"The Unfortunate Lad" is the correct title of a song printed without a tune on a number of 19th century ballad sheets by Such of London and Carrots and possibly others.
It is number 2 in the Roud Folk Song Index, and it is Laws number Q26. [1]
Sometimes incorrectly [2] termed The Unfortunate Rake, it is believed to be the ancestor of many variants collected in England and elsewhere, as well as of the American songs The Cowboy’s Lament, Streets of Laredo, and, more controversially, St James’ Infirmary. [3]

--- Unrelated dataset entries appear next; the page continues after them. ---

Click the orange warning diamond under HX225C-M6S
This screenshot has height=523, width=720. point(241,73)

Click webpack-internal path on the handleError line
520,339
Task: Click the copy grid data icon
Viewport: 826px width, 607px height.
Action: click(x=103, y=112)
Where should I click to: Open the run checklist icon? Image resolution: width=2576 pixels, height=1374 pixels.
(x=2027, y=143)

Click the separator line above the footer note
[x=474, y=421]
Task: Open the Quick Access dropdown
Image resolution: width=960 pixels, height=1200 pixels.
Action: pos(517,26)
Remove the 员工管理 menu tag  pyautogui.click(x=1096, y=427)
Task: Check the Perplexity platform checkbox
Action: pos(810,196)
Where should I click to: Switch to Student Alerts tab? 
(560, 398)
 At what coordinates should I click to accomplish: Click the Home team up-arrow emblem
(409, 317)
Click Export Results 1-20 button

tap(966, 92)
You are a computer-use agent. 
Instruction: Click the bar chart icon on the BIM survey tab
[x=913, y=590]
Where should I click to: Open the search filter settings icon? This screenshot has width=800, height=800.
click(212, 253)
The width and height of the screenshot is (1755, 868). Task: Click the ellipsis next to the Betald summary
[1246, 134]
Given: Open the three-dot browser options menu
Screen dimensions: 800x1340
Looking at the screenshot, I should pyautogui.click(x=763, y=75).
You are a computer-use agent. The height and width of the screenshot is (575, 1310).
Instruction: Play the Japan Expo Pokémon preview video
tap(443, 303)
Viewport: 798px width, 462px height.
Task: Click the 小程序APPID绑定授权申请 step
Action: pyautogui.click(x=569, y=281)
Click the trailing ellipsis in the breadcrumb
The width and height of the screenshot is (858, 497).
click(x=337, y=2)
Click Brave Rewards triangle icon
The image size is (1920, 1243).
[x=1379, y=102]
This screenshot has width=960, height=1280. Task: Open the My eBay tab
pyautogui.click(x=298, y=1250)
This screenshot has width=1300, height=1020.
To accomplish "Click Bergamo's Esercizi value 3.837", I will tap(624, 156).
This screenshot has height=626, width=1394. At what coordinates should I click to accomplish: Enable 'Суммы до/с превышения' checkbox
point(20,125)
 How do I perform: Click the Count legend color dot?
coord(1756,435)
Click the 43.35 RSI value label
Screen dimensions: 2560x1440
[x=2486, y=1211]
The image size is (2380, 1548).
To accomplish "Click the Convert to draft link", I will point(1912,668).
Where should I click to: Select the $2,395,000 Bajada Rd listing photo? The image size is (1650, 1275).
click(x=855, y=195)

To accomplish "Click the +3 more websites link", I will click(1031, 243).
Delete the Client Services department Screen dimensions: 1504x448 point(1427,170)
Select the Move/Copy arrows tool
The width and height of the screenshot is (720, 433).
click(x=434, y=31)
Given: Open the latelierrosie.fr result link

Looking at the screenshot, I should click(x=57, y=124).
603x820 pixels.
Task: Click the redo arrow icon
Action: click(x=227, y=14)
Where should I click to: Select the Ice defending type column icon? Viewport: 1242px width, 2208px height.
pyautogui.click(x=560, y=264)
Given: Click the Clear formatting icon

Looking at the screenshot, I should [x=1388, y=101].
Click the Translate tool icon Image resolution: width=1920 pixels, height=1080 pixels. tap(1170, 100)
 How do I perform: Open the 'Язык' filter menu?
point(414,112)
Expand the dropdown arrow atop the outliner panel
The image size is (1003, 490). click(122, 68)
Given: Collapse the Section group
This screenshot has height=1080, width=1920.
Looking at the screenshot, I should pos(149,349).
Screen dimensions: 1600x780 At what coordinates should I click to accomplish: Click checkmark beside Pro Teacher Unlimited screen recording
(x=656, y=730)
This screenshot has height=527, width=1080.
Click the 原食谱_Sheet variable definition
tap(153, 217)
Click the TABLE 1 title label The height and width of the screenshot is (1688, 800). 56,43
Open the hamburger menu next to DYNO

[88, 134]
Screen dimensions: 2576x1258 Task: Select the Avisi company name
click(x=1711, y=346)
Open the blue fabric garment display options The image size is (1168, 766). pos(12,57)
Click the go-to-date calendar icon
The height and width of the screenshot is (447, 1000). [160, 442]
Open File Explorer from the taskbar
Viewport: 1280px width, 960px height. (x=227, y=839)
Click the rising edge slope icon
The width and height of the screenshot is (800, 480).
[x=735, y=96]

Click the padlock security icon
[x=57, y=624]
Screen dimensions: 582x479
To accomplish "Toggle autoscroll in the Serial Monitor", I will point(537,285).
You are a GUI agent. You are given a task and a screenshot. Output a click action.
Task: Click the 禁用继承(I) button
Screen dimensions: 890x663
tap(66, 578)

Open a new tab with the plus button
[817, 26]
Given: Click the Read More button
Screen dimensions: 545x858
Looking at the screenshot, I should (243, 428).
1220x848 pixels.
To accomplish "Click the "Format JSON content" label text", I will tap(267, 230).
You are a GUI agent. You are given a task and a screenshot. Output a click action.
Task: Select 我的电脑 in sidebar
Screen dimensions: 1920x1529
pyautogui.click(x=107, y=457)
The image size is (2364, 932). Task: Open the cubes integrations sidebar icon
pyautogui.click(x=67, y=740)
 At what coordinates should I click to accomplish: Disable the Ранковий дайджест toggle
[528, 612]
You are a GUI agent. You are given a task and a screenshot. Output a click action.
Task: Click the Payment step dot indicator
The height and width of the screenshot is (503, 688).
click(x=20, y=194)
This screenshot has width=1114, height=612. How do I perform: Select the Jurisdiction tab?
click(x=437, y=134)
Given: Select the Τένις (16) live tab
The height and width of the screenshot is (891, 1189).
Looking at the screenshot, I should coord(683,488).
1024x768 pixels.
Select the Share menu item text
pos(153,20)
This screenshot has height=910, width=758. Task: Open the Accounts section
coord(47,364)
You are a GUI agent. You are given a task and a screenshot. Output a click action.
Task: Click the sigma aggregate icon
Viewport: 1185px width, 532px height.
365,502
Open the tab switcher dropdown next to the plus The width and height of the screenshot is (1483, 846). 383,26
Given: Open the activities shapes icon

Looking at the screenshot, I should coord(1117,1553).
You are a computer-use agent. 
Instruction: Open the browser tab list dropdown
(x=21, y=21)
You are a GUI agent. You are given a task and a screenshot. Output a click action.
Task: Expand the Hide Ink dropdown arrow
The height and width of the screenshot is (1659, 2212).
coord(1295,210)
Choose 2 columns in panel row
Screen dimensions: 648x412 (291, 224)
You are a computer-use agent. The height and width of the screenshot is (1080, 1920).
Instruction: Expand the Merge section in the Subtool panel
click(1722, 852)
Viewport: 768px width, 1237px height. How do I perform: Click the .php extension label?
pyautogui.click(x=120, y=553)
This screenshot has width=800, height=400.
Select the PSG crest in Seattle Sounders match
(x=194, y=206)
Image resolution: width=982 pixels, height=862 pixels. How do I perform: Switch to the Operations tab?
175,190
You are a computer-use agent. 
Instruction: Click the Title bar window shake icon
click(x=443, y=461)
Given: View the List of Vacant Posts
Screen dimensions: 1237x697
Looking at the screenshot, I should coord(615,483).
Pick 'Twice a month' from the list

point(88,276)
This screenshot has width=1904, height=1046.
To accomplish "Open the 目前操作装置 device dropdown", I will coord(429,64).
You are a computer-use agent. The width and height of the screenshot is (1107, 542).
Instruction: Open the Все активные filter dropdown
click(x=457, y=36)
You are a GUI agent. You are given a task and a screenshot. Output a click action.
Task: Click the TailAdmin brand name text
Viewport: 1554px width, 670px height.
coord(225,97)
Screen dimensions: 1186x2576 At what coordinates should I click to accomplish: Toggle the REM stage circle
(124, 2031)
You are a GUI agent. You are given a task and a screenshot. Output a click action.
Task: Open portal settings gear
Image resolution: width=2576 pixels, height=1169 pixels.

It is seen as "one of the most versatile songs in the Anglo-American tradition, as it seems able to adapt itself to any group or situation." Telling of someone dying or actually dead, it has been sung about a soldier, a young sailor, a cowboy, a lumberman, or just a young man or girl. In all cases a military-style funeral is called for. Some versions, including Herbert Prince's version given in the "New English Book of Folk Songs" are clear that the "hero" is dying of a venereal disease; some provide what Bishop and Roud call "explicit clues" such as "treatment with mercury"; others use euphemisms "such as being 'disordered' by a partner; yet others leave the cause of the illness unspecified. [4]
Folklorists have sometimes seen this as a good example of the way a song evolves. For example, Lodewick commented that the “story” connecting variants "...provides a good example of environmental changes that take place in a song.” [5]
In the 2018 Katharine Briggs Memorial Lecture, Professor Richard Jenkins discusses several aspects of what he calls the "folkloristic narrative" relating to these songs. He asserts that several aspects of this narrative may be shown to be "dubious, if not incorrect", and suggests that the way in which a "misleading tale" became accepted as "conventional knowledge" has implications for those engaged in the study of folklore.[6]